Ugh. I am not a violent person, but if Liam was still alive, I’d beat him to a bloody pulp.

I turn my chair to face the city. It’s been a hard two years.

I still remember the slow walk into the house after my co-workers dropped me off.

The Hayes residence could have given libraries a run for their money with how quiet it was.

I’ve done everything in my power to avoid going back to that day, but sometimes that day flashes in my mind like a power surge.

I just remember feeling as if someone stuck me in a freezer and even though I’m out, I still have yet to defrost.
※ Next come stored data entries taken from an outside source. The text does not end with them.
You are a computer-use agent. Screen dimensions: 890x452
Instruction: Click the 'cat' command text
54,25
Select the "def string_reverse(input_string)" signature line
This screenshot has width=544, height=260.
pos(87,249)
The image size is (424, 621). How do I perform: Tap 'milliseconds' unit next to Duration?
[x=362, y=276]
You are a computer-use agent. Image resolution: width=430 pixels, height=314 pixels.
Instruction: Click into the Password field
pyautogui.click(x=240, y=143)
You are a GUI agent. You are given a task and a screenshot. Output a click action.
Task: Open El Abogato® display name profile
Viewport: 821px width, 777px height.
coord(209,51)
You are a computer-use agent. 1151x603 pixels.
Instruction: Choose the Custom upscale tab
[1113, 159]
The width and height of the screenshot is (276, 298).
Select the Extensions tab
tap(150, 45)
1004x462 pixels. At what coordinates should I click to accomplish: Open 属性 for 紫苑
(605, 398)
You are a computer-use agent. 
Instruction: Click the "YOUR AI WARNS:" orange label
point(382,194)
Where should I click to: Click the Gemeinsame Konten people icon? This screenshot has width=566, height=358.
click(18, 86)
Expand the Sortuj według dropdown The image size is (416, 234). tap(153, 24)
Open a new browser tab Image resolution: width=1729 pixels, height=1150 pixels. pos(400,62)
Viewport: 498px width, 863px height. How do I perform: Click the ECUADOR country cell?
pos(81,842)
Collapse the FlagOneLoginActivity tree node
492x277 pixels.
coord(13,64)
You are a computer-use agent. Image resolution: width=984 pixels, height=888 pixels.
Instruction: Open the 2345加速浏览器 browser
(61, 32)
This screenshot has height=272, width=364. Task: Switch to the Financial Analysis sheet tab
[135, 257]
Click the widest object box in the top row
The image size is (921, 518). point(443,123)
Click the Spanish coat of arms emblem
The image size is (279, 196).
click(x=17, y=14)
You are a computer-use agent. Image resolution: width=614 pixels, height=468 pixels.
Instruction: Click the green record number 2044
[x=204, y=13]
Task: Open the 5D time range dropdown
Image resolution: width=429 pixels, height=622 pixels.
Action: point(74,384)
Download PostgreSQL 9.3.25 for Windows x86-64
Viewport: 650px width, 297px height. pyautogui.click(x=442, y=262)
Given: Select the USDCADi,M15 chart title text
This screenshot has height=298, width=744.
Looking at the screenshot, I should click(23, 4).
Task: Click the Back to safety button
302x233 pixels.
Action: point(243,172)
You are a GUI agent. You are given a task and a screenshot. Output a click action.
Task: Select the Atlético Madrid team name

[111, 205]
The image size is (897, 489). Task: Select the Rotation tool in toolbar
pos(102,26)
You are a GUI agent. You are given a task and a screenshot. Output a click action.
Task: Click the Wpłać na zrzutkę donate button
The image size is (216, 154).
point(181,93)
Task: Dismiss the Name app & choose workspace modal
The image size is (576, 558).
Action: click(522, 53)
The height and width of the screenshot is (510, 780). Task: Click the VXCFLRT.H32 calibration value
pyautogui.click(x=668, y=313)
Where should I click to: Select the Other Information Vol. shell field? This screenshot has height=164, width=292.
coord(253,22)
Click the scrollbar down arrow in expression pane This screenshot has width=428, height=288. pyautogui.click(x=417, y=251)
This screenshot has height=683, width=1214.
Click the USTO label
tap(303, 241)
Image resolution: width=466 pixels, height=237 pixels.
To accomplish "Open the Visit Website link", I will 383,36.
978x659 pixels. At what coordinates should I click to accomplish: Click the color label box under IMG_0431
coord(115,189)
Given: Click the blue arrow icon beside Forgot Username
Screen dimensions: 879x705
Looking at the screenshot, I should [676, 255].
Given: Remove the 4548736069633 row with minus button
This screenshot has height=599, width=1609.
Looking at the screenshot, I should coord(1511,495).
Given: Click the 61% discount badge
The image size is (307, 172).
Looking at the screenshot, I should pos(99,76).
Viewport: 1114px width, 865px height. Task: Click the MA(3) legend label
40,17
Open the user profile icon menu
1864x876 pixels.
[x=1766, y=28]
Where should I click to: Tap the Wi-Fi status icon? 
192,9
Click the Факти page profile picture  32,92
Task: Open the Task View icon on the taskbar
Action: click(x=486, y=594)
It’s been two years and I wonder if I’ll ever feel warmth again.

As we get further from the day that changed everything, some days are easier than most to pretend like we’re all still here.

But then reality sets in just from scrolling through my phone and the crushing realization that my brother isn’t here to celebrate milestones like this, settles in my stomach like a fifty-pound bowling ball.

“Time’s up, team!” I hear shouted from the hall.

Grateful for Carter’s announcement, I turn back to my desk, shut down my computer for the weekend, and toss my glasses on my desk.

I have another pair at home to wear when I get the itch to code, which is all the time.

It keeps my mind busy and with nothing else outside of work, I need that.

I grab my phone and keys, shutting the light off in my office and meet up with the guys at the elevator.

Summer in Philadelphia is something one should truly experience for themselves. Especially Fridays in the business district as we, along with every other corporate American, flood out onto the crowded sidewalk after leaving the confines of our desks and pushing out from the air-conditioned lobby.

I walk a step behind the group as they all chatter about.

I’m not a closed-off guy or hard to talk to, but I don’t feel like I can relate to a lot of them who look forward to going out every weekend and getting into trouble or hooking up with girls or guys in a TapHouse.

I’m not even thirty-two and feel like I’ve lived far past my age.

“What’s this place again?” I ask, breaking them up from their gossip circle.

Carter turns a surprised eye on me as do the other guys.

I’d like to think I’m a good team leader.

Does my attitude always give off a welcome mat?

No. Do I make it easy for anyone to approach me at work?

Yes. But most of the time my guys know when to leave me alone at work.

I think that’s what makes us such an efficient team.

“Blue Pint Outpost,” Prescott speaks up. “It’s a TapHouse and they recently reopened after a year-long closure of re-modeling and re-branding.”

I give him a nod and he seems to take that as my answer.

I’m also one of those people who needs to know a situation before I walk into it.

Is there seating? What’s on the menu? Is there parking?

Is the parking free? That kind of thing.

So for me to blindly trust Carter, who’s been my friend since college, says a lot about our friendship.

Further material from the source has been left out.